Follow exactly the same restore procedure as previously described but this time the recovery.conf should look like this :

restore_command = '<PATH/TO/pg_standby> -t /data/backups/failover.now -l /data/walarchive %f %p %r'
#recovery_target_time = '2015-11-13 00:09:00'

# or
#recovery_target_xid = '1966'

trigger_file = '/data/backups/failover.now'
#recovery_target_inclusive = 'true'
recovery_end_command = 'rm /data/backups/failover.now'

recovery_target_time: This parameter specifies the time stamp up to which recovery will proceed.

recovery_target_xid: This parameter specifies the transaction ID up to which recovery will proceed. Keep in mind that while transaction IDs are assigned sequentially at transaction start, transactions can complete in a different numeric order. The transactions that will be recovered are those that committed before (and optionally including) the specified one. The precise stopping point is also influenced by recovery_target_inclusive.


recovery_target_inclusive: Specifies whether to stop just after the specified recovery target (true), or just before the recovery target (false). Applies when either recovery_target_time or recovery_target_xid is specified. This setting controls whether transactions having exactly the target commit time or ID, respectively, will be included in the recovery. Default is true.



The rest of this procedure should be identical as previously described.






Automate the restore procedure on the backup server , set some maintenance crontab entries that will delete old backups and WALs and you are have yourself a very simple but efficient backup strategy.

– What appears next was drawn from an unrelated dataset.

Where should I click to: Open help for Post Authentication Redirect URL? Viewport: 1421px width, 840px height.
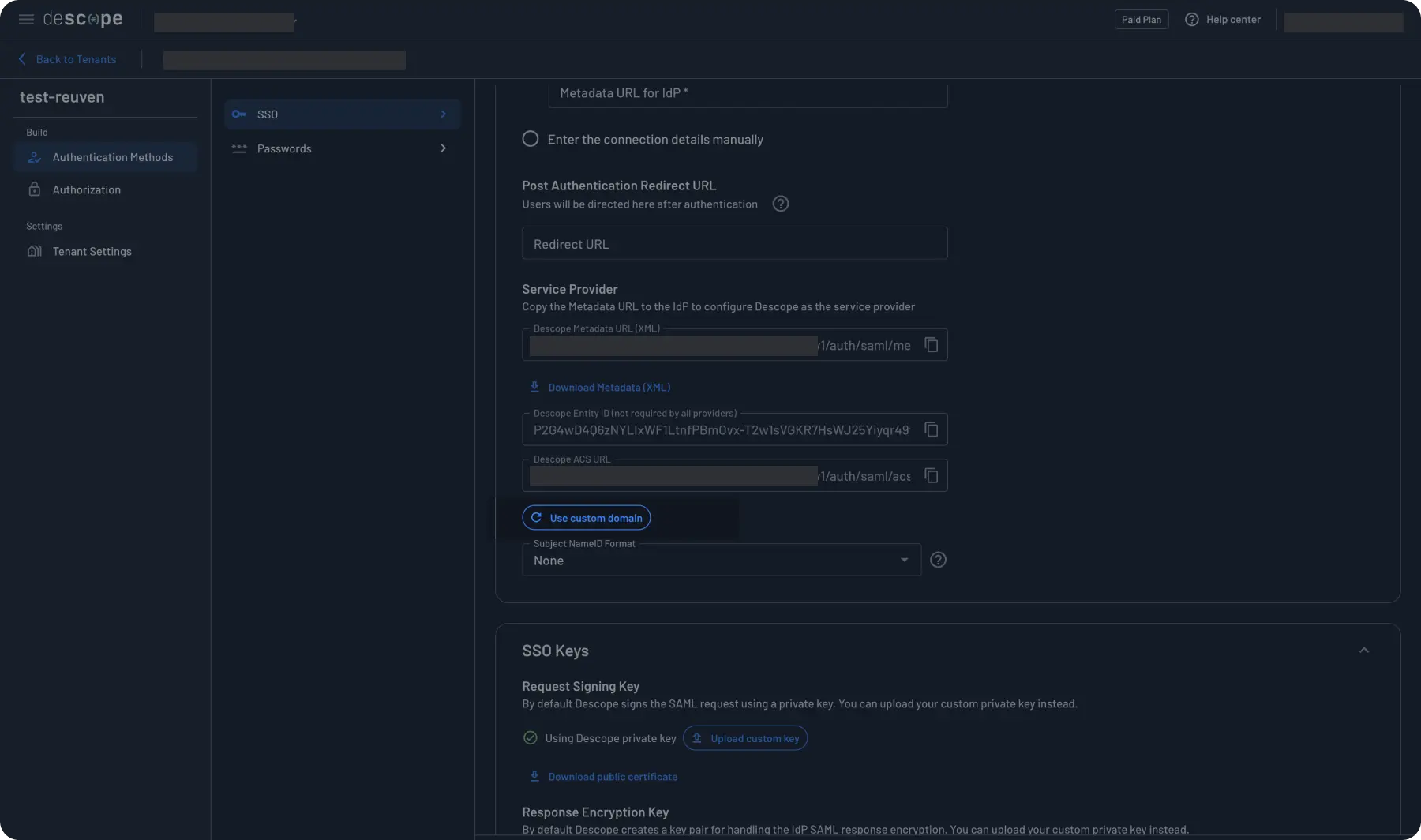pyautogui.click(x=780, y=203)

Remember , that testing your backups is equally important with backups!

Thanks for reading
Vasilis

Comments

  1. hello, Very nice Article!, But I have a question , suppose a delete statement without Where is run between 8 and 10 am and wanted to retrieve the information as it was just before deletion . How you could do this ?, there any way WAL files go applying successive step by step until the moment just before deletion ? thank you very much and apologize for my English

    ReplyDelete
    Replies
    1. Hey, if you don't have that delete logged, so you don't know the exact timestamp or transaction id that it happened you could restore to 8:00 then the database would pause showing :

      2015-11-13 02:08:10 EET [] [2344]: [7-1] user=,db=,e=00000 LOG: recovery stopping after reaching consistency
      2015-11-13 02:08:10 EET [] [2344]: [8-1] user=,db=,e=00000 LOG: recovery has paused

      check how things look (db will be read only) and advance forward by changing the recovery.conf, but you can't go backwards so you might have to restore twice if you pass the point that delete happened (one for finding the exact time and one for the actual restore). Generally its a good idea to have good logging in place so you know when things happened

      Delete
    2. Thanks for the answer, shame that can not be done "rollback" of the last WAL applied ...

      Delete
    3. If you know relation name from which you deleted data ( and its OID with oid2name tool), you could use pg_xlogdump to get transaction id (or time stamp) when the data was deleted. Then you could use recovery_target_xid or recovery_target_time to restore to the point just before delete.